[Collected data]
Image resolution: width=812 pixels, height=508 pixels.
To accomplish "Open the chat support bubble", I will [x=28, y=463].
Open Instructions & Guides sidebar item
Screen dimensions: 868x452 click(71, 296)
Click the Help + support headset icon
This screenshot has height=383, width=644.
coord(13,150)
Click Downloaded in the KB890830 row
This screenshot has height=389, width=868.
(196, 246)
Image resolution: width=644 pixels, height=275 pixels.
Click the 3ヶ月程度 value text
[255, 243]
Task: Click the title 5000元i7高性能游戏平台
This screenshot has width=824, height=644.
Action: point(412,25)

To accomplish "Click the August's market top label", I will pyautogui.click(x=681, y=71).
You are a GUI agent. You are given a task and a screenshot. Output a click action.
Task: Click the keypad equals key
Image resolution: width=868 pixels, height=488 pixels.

EXERCISE DESCRIPTION: Start at the line containing "Click the 3ヶ月程度 value text" and transcribe through the end of the entries. Please keep both ends and add nothing.

YOUR SOLUTION:
Click the 3ヶ月程度 value text
[255, 243]
Task: Click the title 5000元i7高性能游戏平台
This screenshot has width=824, height=644.
Action: point(412,25)

To accomplish "Click the August's market top label", I will pyautogui.click(x=681, y=71).
You are a GUI agent. You are given a task and a screenshot. Output a click action.
Task: Click the keypad equals key
Image resolution: width=868 pixels, height=488 pixels.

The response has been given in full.